Prognostic impact of mutation profiling in Chinese patients with colorectal liver metastases.

Abstract

e15157 Background: To investigate mutation profiling in Chinese patients with colorectal liver metastases and explore new prognostic biomarkers. Methods: We investigated 197 patients who underwent surgery for colorectal liver metastases at Beijing Cancer Hospital between January 2015 and February 2017. Tumor DNA was isolated from FFPE tissues from liver metastatic lesions. Mutation spectrum was obtained by targeted deep sequencing of 620 selected genes. Tumor mutational burden (TMB) was defined as the number of non-synonymous mutations per 1Mbp and divided into quartiles. MSI status was tested with next-generation sequencing. Studies of impacts of mutation status on disease-free survival (DFS) and overall survival (OS) were performed with Kaplan-Meier analysis. Results: Mutation significance analysis confirmed enrichment in colorectal cancer driver gene mutations of TP53, APC, KRAS, SMAD4, SOX9, FBXW7 and PIK3CA in 72%, 61%, 29%, 14%, 10%, 10% and 9% of liver metastases, with no BRAF mutation found in any of these patients. Additionally, we observed frequent gene-level copy number variations, including amplifications of MYC, BRCA2, ERBB2, CCND2 and deletion of APC. Among 197 patients, only three showed MSI-high, who also exhibited high TMBs.
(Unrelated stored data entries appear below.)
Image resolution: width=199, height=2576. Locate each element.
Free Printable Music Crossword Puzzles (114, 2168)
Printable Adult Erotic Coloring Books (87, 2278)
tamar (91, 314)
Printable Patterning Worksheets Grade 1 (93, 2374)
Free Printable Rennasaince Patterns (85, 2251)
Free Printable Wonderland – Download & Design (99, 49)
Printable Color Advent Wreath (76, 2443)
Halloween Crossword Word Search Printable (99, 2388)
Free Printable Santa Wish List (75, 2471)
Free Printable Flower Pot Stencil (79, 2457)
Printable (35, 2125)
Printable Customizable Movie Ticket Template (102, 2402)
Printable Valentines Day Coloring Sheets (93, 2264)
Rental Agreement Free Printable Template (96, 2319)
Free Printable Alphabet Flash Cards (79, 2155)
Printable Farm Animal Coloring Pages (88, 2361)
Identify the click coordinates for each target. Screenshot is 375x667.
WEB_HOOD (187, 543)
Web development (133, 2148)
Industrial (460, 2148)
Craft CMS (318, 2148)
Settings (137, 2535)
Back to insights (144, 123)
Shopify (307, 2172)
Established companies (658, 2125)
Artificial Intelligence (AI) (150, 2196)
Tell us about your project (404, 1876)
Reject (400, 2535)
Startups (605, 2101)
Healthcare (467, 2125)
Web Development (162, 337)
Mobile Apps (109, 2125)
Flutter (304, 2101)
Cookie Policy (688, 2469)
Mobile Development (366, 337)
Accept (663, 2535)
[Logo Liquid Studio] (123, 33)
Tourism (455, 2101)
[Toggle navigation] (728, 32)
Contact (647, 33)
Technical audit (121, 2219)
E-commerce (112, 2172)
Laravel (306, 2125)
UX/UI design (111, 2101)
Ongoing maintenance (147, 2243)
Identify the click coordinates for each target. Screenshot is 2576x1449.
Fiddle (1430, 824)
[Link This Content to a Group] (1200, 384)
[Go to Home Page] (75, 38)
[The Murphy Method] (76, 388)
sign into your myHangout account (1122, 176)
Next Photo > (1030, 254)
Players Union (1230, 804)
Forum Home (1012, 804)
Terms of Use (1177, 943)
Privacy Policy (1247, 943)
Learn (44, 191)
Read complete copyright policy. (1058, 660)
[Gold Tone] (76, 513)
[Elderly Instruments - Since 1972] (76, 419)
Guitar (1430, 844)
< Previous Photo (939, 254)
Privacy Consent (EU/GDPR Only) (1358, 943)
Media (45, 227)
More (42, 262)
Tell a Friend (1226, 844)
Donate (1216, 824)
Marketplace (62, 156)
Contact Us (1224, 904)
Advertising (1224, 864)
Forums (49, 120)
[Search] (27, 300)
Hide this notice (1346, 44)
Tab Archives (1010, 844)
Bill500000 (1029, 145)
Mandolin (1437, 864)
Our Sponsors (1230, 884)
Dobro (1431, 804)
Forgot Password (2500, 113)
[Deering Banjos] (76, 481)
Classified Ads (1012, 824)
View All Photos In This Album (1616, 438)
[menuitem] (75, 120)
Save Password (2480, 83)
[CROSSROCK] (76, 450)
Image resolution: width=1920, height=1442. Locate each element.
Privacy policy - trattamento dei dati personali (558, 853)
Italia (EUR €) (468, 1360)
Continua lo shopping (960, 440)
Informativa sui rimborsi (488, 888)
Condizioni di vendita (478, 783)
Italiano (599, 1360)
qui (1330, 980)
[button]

Moreover, KRAS, MXRA5, and SETD2 mutations were significantly associated with shorter DFS ( KRAS mt vs wt: 8 months vs 11 months, p = 0.0086; MXRA5 mt vs wt: 6 months vs 11 months, p = 0.0178; SETD2 mt vs wt: 8 months vs 11 months, p = 0.0381), but KMT2A mutation associated with longer DFS (mt vs wt: 31.5 months vs 10 months, p = 0.0409). SPEN, GNAS, CTNNB1, SETD2 and FANCM mutations were significantly associated with poor OS ( SPEN mt vs wt: 23 months vs 30 months, p = 0.0047; GNAS mt vs wt: 24.5 months vs 30 months, p = 0.0386; CTNNB1 mt vs wt: 20 months vs 30 months, p = 0.0001; SETD2 mt vs wt: 20 months vs 30 months, p = 0.0026; FANCM mt vs wt: 13 months vs 30 months, p = 0.0007). Conclusions: Our study has found a novel panel of prognostic biomarkers in colorectal liver metastases. The clinical significance of mutations of MXRA5, SETD2, KMT2A, SPEN, GNAS, CTNNB1, FANCM needs to be confirmed on a larger scale.